Duty of Care - Post Patient - ICU and Theater COVID-19 decontamination


Once an infected person has been moved out of the controlled environment, a number of steps need to be taken to protect your staff, decontamination cleaners and the next patient. Given the fast-moving nature of “best-practice”, repeated reference to the latest information, in-house procedures, regulatory websites (DHHS) and reputable interest-group organisations, should be made to assure the overall “duty-of-care” for your site is satisfied.


The best available advice may change


Operating within the available recommendations may not actually be “right” but it is generally a sound consensus view of the current understandings, balanced with practical considerations – such as possible adverse impacts or availability of a given solution. For this reason and the possibility of new, more potent variants of SARS COV 2, being sensitive to changes in regulations or advisories is very wise.


Some truths do not change


An abundance of caution leads us to always consider at least three possible transmission routes for viral disease – via the air, contact with solid surfaces and personal contact with other humans or animal vectors. While our current understanding is that air is a predominant factor in SARS COV 2, surface interactions are still likely enough to demand stringent protection against this transmission method. If simple, low-cost precautions to avoid the lower order risks are available, they are worthy of consideration-for instance, mosquito-born transmission of SARS is not held as generally significant, but a host of other pathogens have not “taken a holiday” while the pandemic is proceeding, so simple precautions to reduce problematic insect contact remain wise.


Approvals are important


Australian Government authorities such as TGA and DHHS have moved rapidly to take positions on cleaning chemicals, procedures, PPE and other significant aspects of disinfection for a variety of settings (medical facility and home care). They often revise these advisories and serious consideration needs to be given to the information that they present in these guidelines. These organisations are taking a justifiably conservative approach to recommendations, so they should generally form the minimum set of concepts and processes for your individual sites' procedures. These guidelines will seldom utilise the latest solutions, although those that are recommended are relatively safe and robust choices for general use.
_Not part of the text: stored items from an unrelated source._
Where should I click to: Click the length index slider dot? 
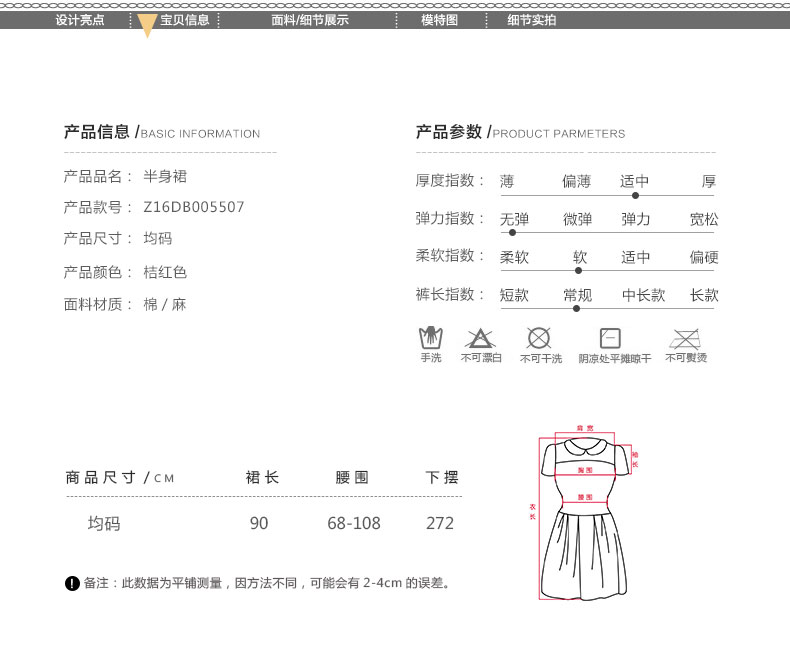(576, 308)
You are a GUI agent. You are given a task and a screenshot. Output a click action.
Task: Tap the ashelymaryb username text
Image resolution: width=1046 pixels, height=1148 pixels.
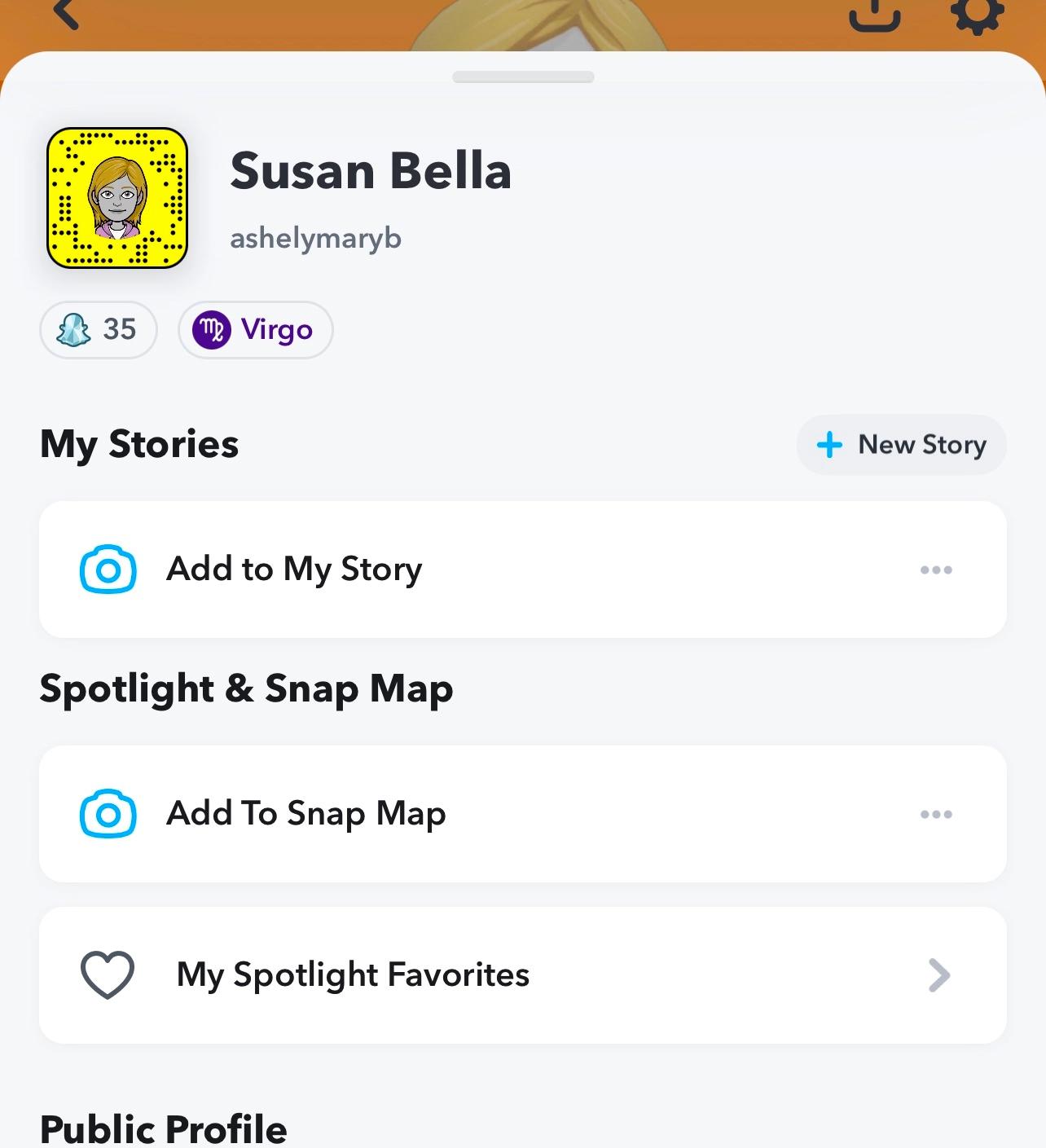point(316,239)
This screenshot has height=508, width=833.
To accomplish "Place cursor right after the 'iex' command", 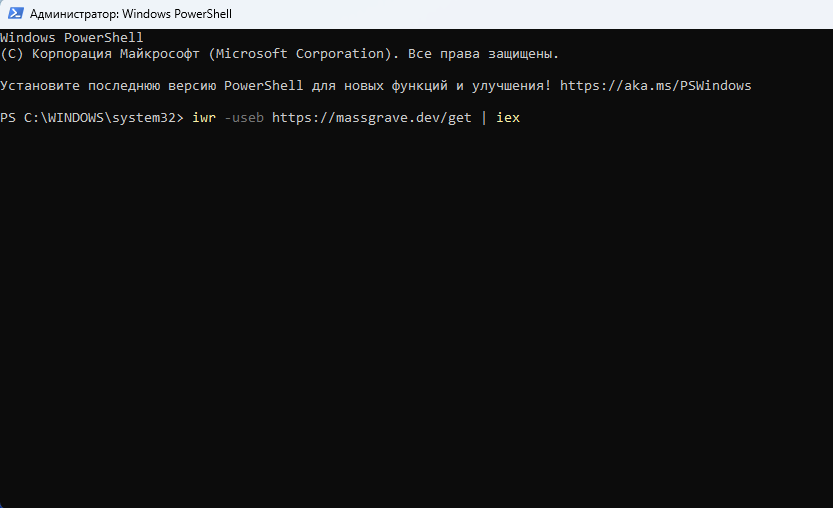I will (521, 117).
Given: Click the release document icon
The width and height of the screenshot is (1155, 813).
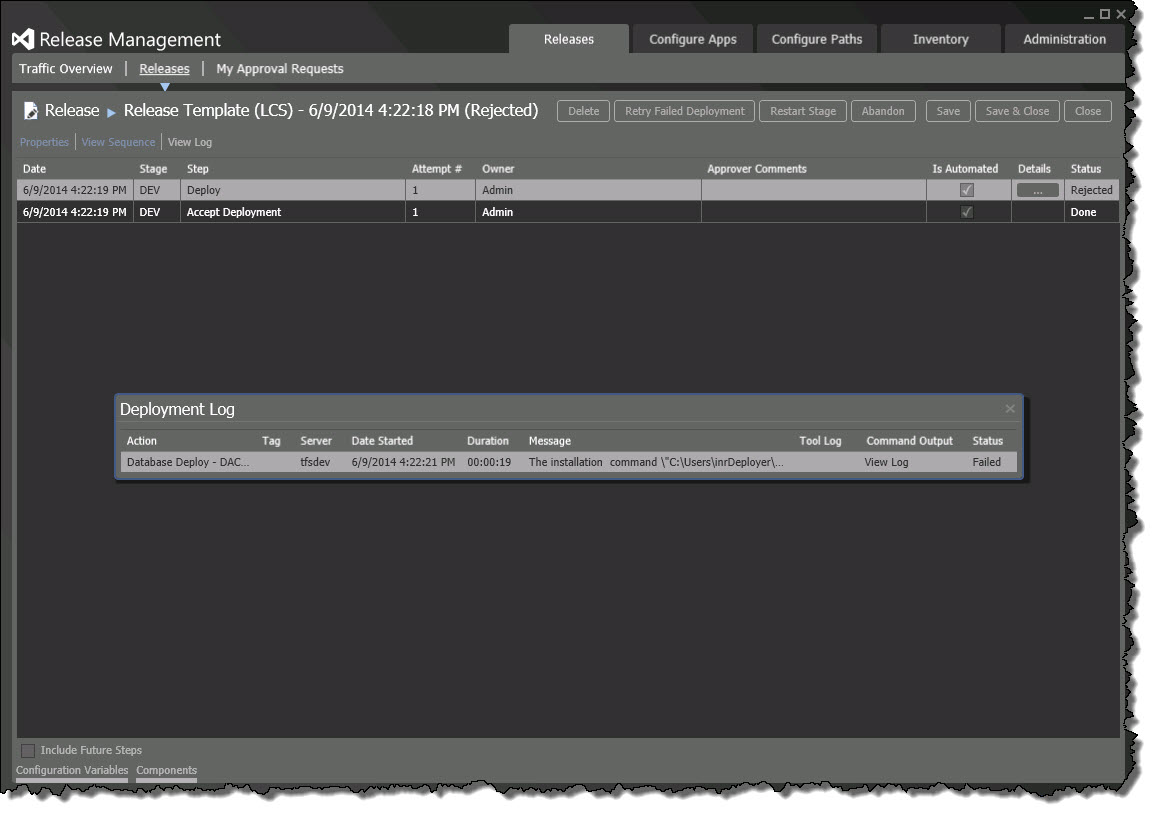Looking at the screenshot, I should [x=31, y=111].
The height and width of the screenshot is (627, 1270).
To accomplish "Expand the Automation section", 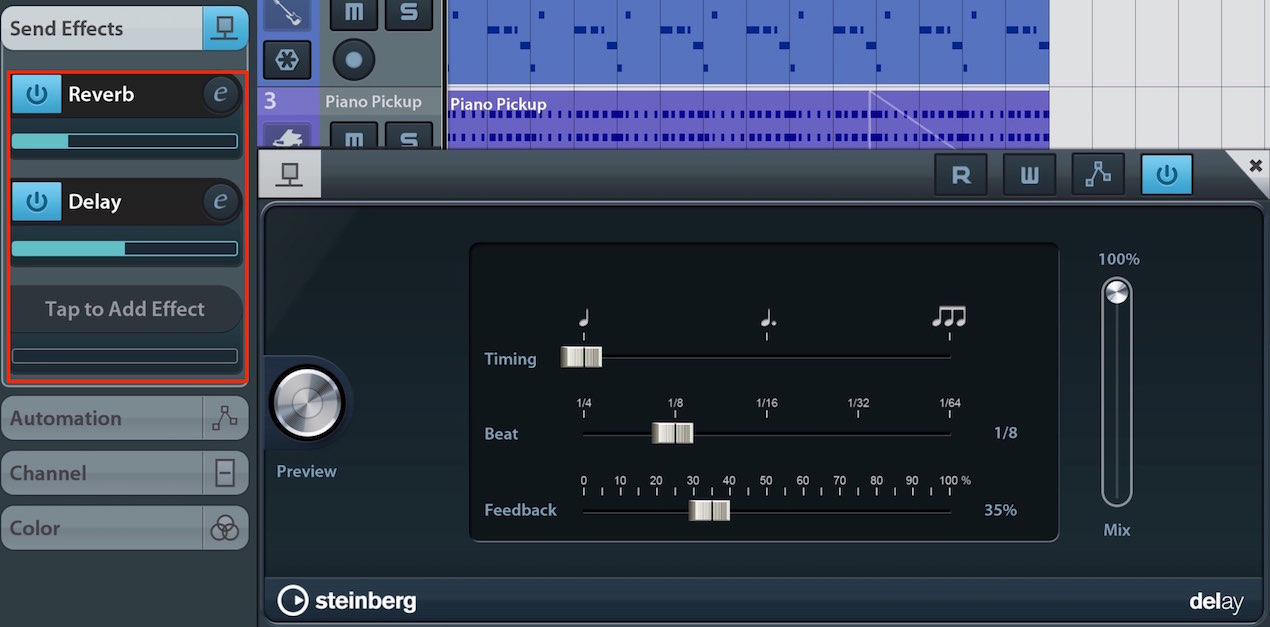I will pyautogui.click(x=125, y=419).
Processes for technical equipment decontamination


General guidelines for the decontamination of specialty equipment, HVAC systems, safety cabinets etc. may differ from the general surface treatments and decontamination processes outlined above. Combinations of contamination exposure, specialty materials of construction, fragility of equipment and so on, often demand more specific cleaning materials, stronger chemical disinfectants and highly trained decontamination experts. If any of these systems are to be maintained or repaired, serious consideration has to be given to the possible infection risk to service personnel, those transporting or disposing of the equipment. Gaining advice from specialists in technical decontamination is a responsible action in these circumstances.


Remaining informed, considering all stakeholders in the facility in terms of infection control and taking a cautious, constantly updated path, will almost certainly improve outcomes and comply with duty-of-care responsibilities.